NCircle Entertainment (under license from WildBrain) has also released the series in two volumes. They later released the complete series in one set, omitting the Captain N episodes likely due to likeness rights issues with the use of Bo Jackson in one episode, save for digital streaming.

Pidax released the complete series along Captain N: The Game Master Season 3 in Germany (with English audio included) in one boxset.

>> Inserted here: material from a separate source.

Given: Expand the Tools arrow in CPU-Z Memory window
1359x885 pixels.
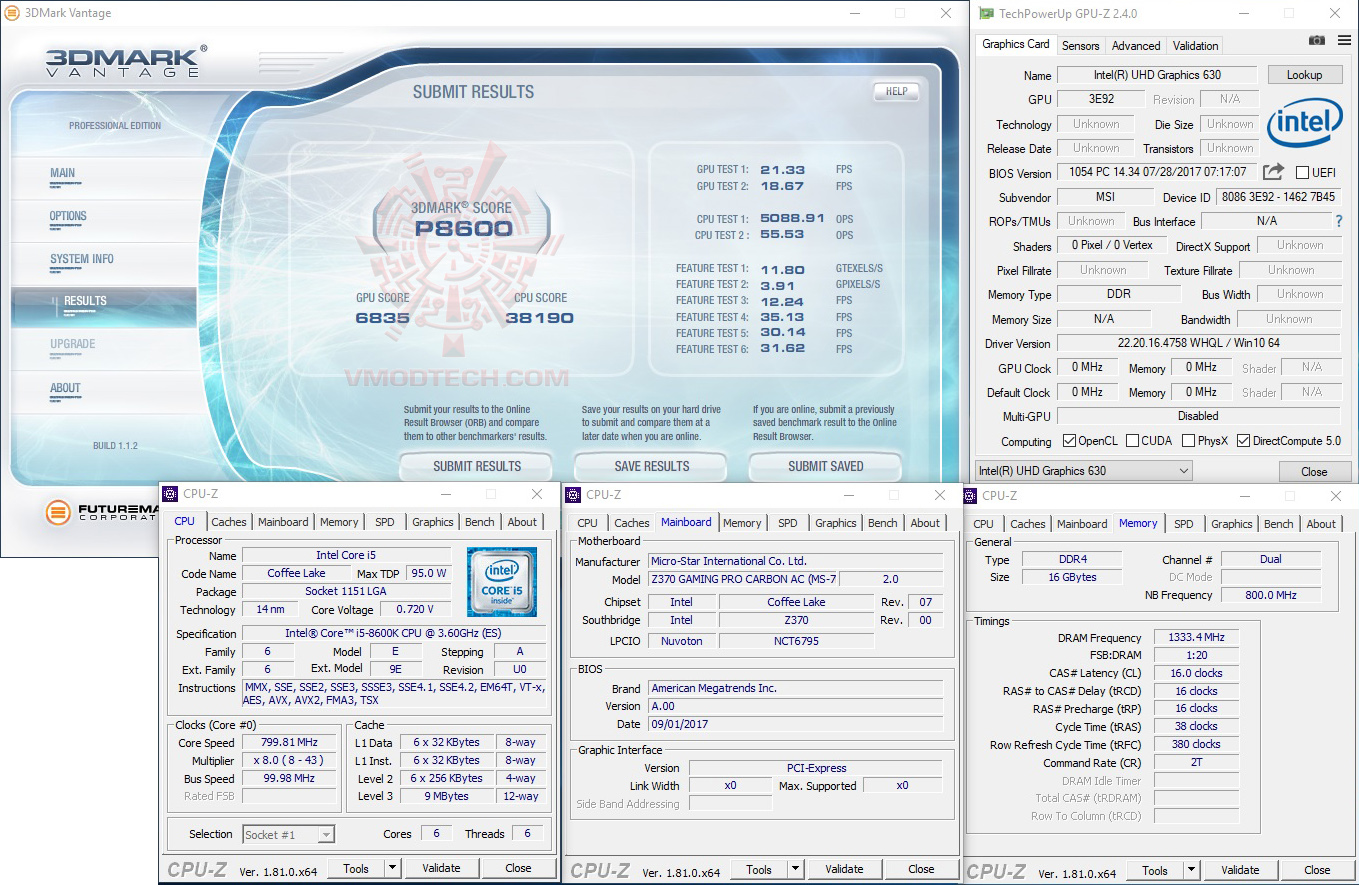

| Release name | Ep # | Distributor | Release date | Additional information |
|---|---|---|---|---|
| Super Mario Bros. Super Christmas Adventures! | 2 | Buena Vista Home Video (DIC Toon-Time Video) | 1994 |  |
| Captain N and the New Super Mario World - The Complete Series | 13 | Shout! Factory | 13 November 2007 | Select Episode Previews; Storyboard-to-Screen: Opening Title Sequence; Original Concept Art: Yoshi; |
| Super Mario World - Yoshi the Superstar | 6 | NCircle Entertainment | 29 September 2009 |  |
| Super Mario World - Koopa's Stone Age Quests | 6 | NCircle Entertainment | 29 September 2009 |  |
| Super Mario World: The Complete Series: Collector's Edition | 13 | NCircle Entertainment | 8 October 2013 | Storyboard-to-Screen: Opening Title Sequence; Original Concept Art: Yoshi; |

As of November 2023, it is available to stream on Amazon Prime Video, Tubi, Pluto TV and Paramount+.

== Legacy ==
In 2006, after British satellite children's channel Pop began airing reruns of the series, the series gained a surge in popularity as being one of the major source materials for YouTube Poops alongside the other DIC Mario cartoons, video game Hotel Mario, Adventures of Sonic the Hedgehog, and multiple games animated by Animation Magic. The show produced multiple internet memes, most notably "Mama Luigi", referencing Luigi's quote in the episode of the same name.

In 2017, 227 animators collaborated to reanimate "Mama Luigi" in their own styles. Each of the 255 total scenes featured a unique animation style. It was dedicated to the memories of Canadian actors Tony Rosato and Harvey Atkin, who voiced Luigi and King Koopa respectively.